Before that, he spent parts of three seasons with Bayern Munich and made just four appearances, taking a loan to Hamburg in 2014-15 that saw him banished to Hamburg II after just five appearances.

What gives? Whether attitude or skill, Green has a lot of work to do to get back to a level where he’s a reasonable USMNT call-up (Green has a respectable three goals in eight call-ups, netting against Cuba and New Zealand in Oct. 2016). Still, it’s far from over for Green at 22.

There are legit questions here, as the list of not high-profile players Bayern Munich has used in its senior team at a young age and blossomed elsewhere isn’t necessarily impressive (at least relatively speaking). Nils Petersen, Thomas Kraft, and Sandro Wagner are exceptions to the rule. Better put: Bayern has a really good idea what it’s doing when it lets young players walk, and it begs discussion on the best path for Green.

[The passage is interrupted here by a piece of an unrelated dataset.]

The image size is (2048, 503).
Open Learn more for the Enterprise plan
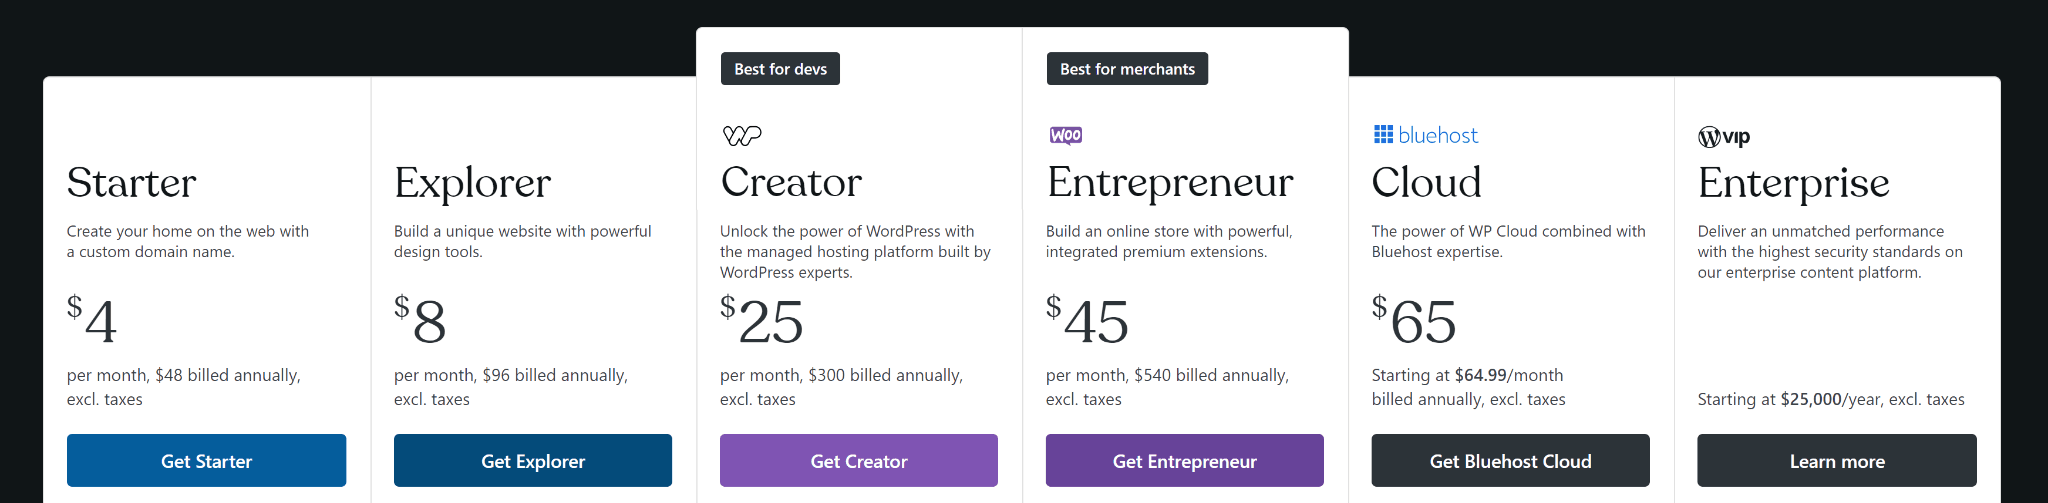click(x=1837, y=461)
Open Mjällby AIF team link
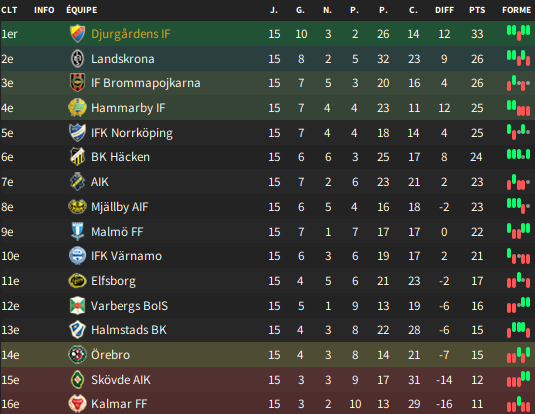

It seems likely he could get a move to another 2.Bundesliga club, and there’s an outside shot he could get a look in the top flight. It would be interesting to know where the interest lies abroad. Would it be hard to acquire a work permit for France or Spain (England seems a hard sell)? Could a move to a free-flowing Eredivisie club work?

Obviously Major League Soccer clubs would welcome his talent and it’s difficult to imagine he wouldn’t be a useful piece in the United States’ top tier, even if on a short-term move as he looks to regain confidence. Would Green see it as below him?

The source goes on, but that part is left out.